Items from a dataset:
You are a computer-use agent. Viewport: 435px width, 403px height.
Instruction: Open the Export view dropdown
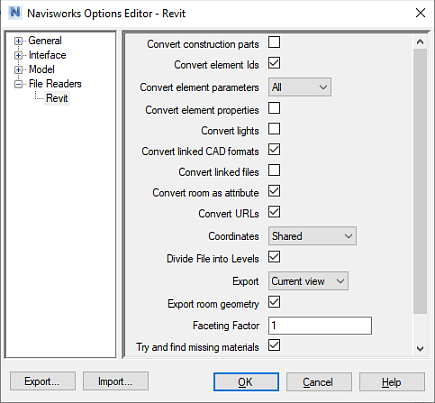[x=308, y=281]
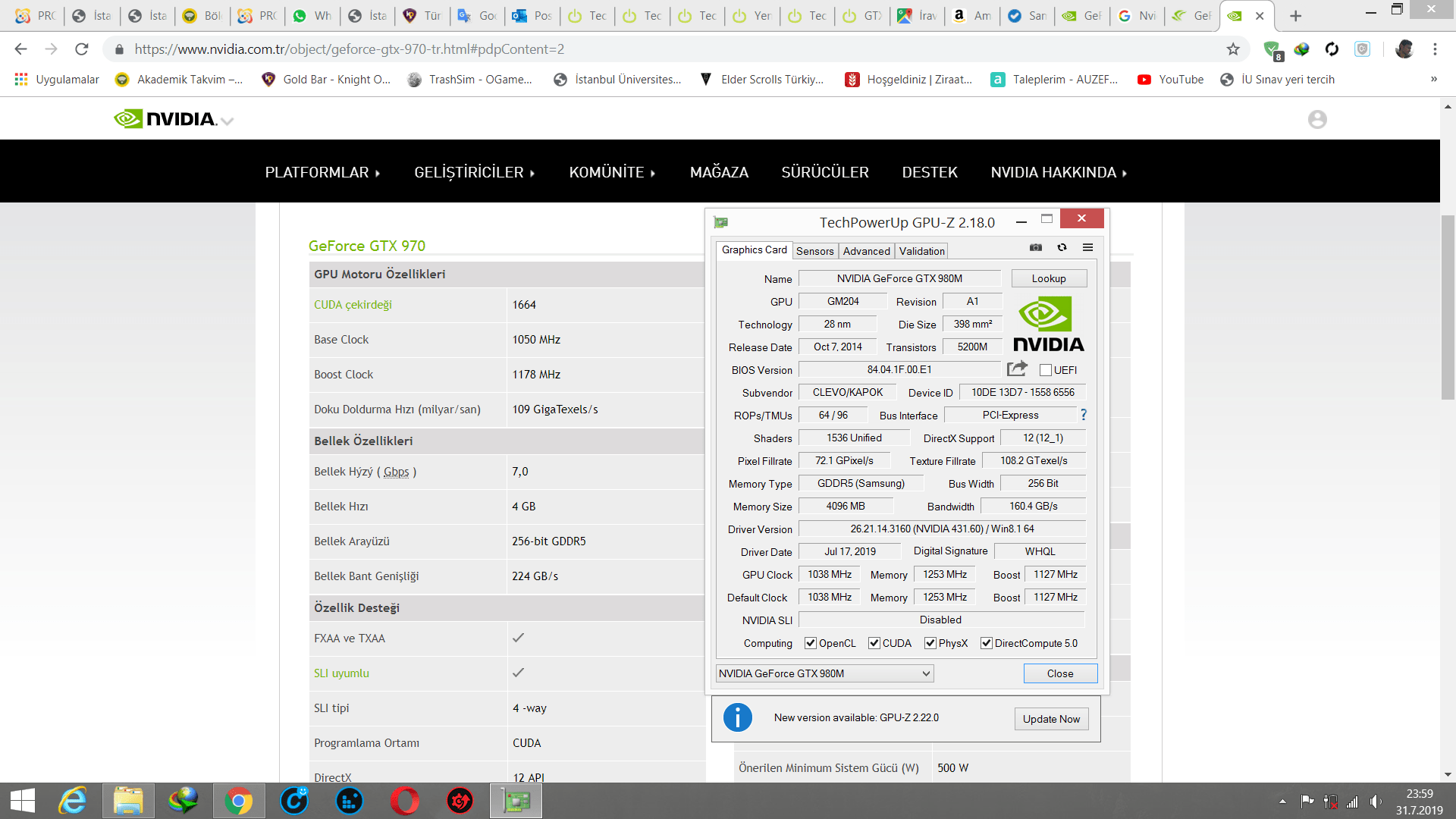Expand the NVIDIA HAKKINDA menu
1456x819 pixels.
(1059, 172)
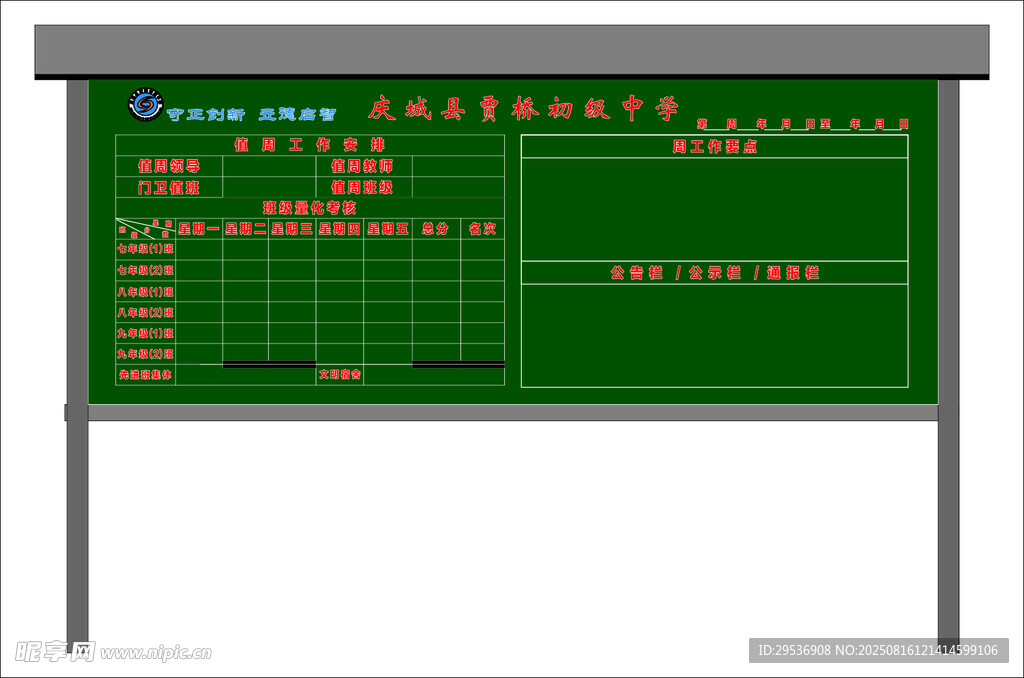The height and width of the screenshot is (678, 1024).
Task: Select the 七年级(1)班 row label
Action: click(145, 249)
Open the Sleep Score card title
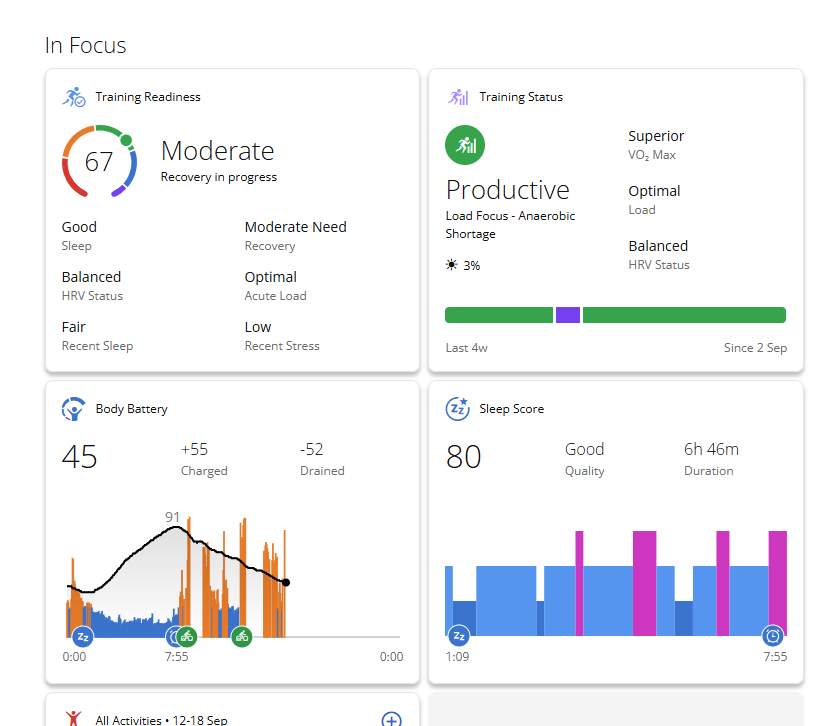The image size is (838, 726). [511, 409]
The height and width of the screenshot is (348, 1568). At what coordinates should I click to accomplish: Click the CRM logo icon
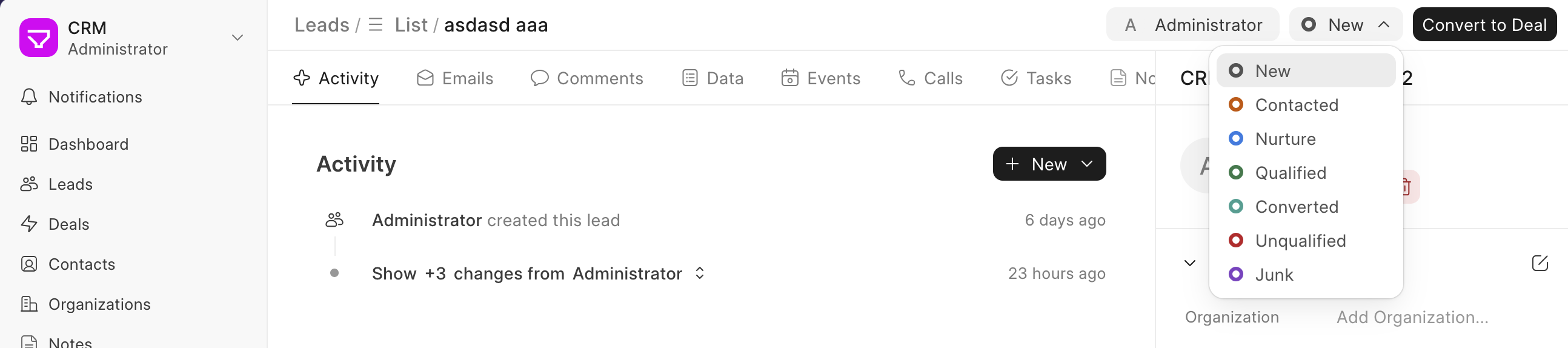pyautogui.click(x=38, y=38)
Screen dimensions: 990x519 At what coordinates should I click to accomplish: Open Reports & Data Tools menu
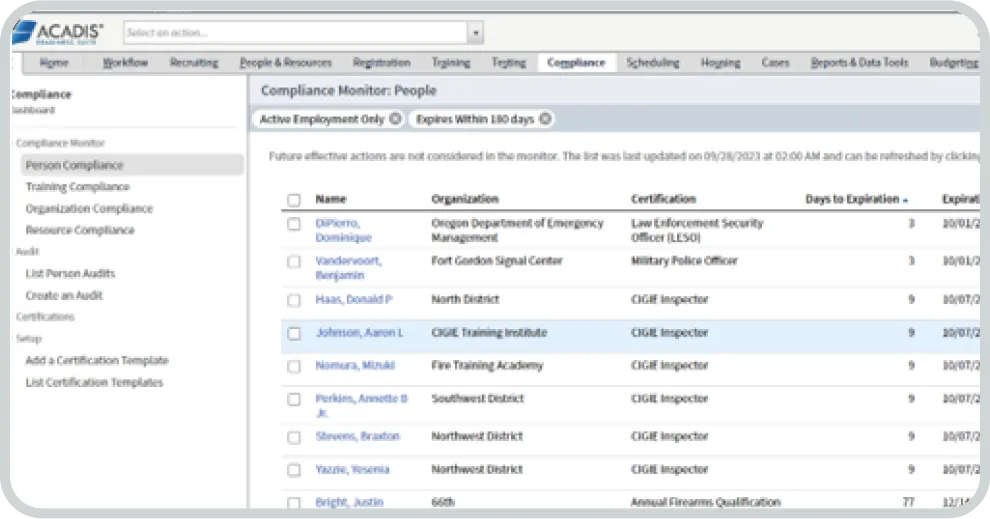click(859, 63)
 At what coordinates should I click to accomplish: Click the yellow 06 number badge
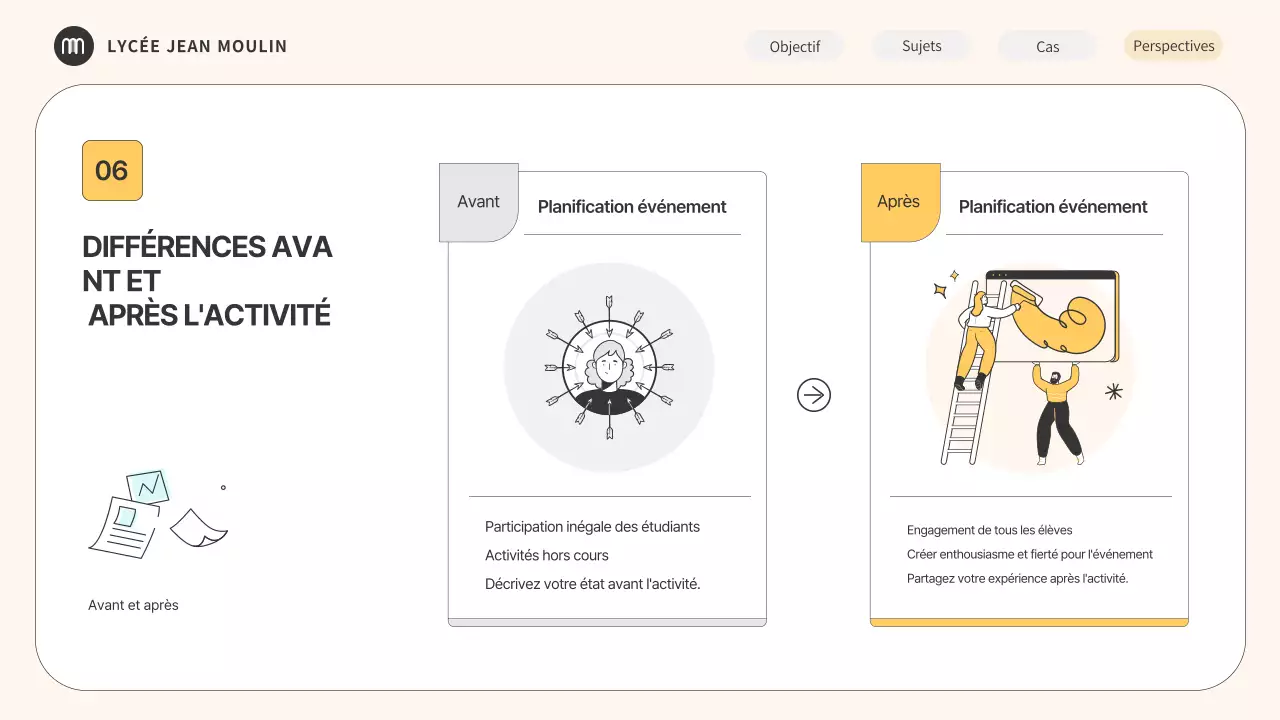112,170

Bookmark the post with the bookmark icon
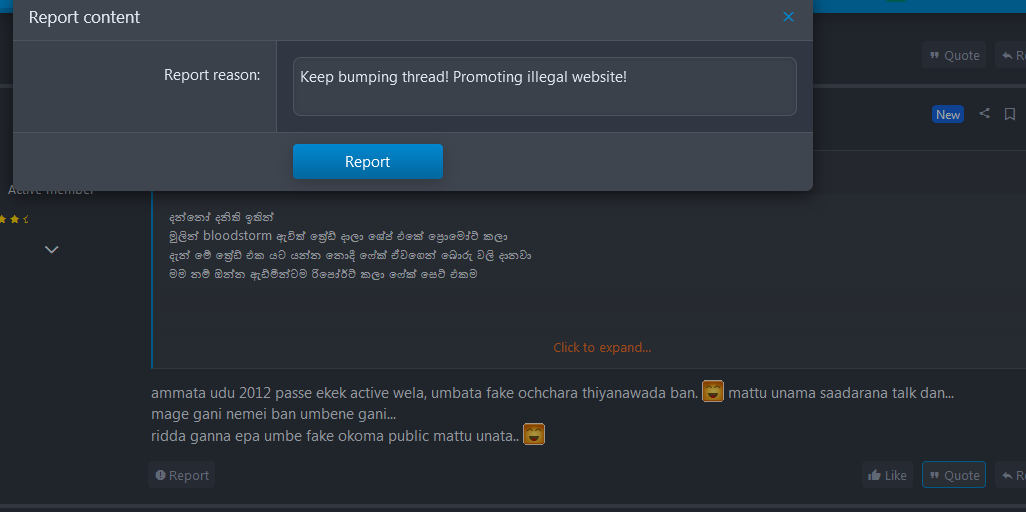(x=1010, y=114)
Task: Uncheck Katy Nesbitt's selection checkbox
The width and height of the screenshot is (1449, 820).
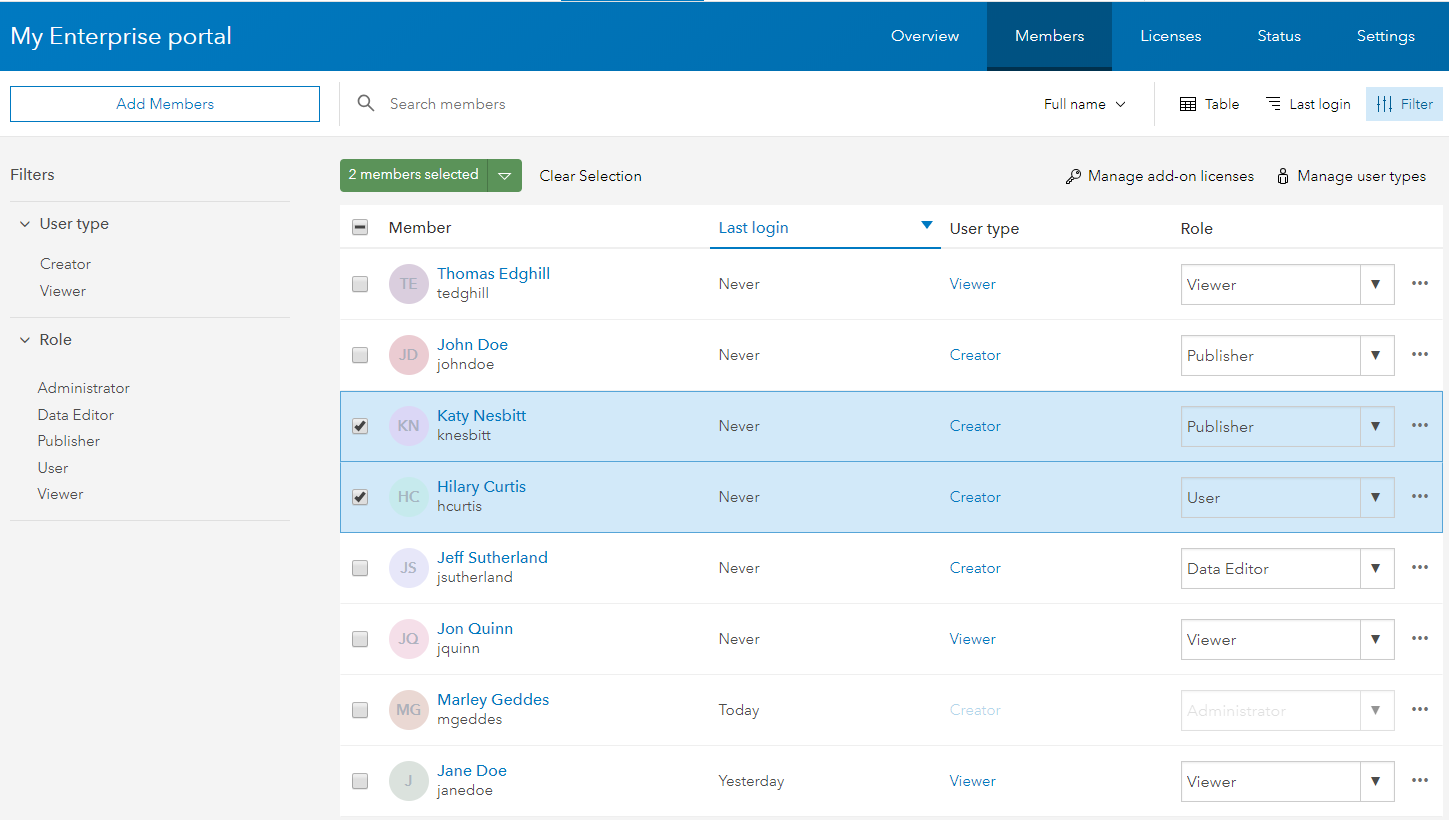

■ DO THIS: Rewrite every line of the records, changing "At what coordinates should I click to accomplish" to "Where should I click to accomplish" and keeping everything else unchanged. Omit the pictures from your answer.

■ ANSWER FOR THE TASK:
You are a computer-use agent. Viewport: 435px width, 403px height.
Instruction: Open the Export view dropdown
[x=308, y=281]
Expand the NVIDIA HAKKINDA menu
1456x819 pixels.
(1059, 172)
The height and width of the screenshot is (678, 1024).
Task: Select the 七年级(1)班 row label
Action: click(145, 249)
Open the Sleep Score card title
The image size is (838, 726). [511, 409]
The height and width of the screenshot is (348, 1568). Where should I click to accomplish: Click the CRM logo icon
pyautogui.click(x=38, y=38)
Screen dimensions: 990x519 Where should I click to accomplish: Open Reports & Data Tools menu
click(859, 63)
 Where should I click to accomplish: Click the yellow 06 number badge
112,170

Bookmark the post with the bookmark icon
(x=1010, y=114)
Task: Uncheck Katy Nesbitt's selection checkbox
The width and height of the screenshot is (1449, 820).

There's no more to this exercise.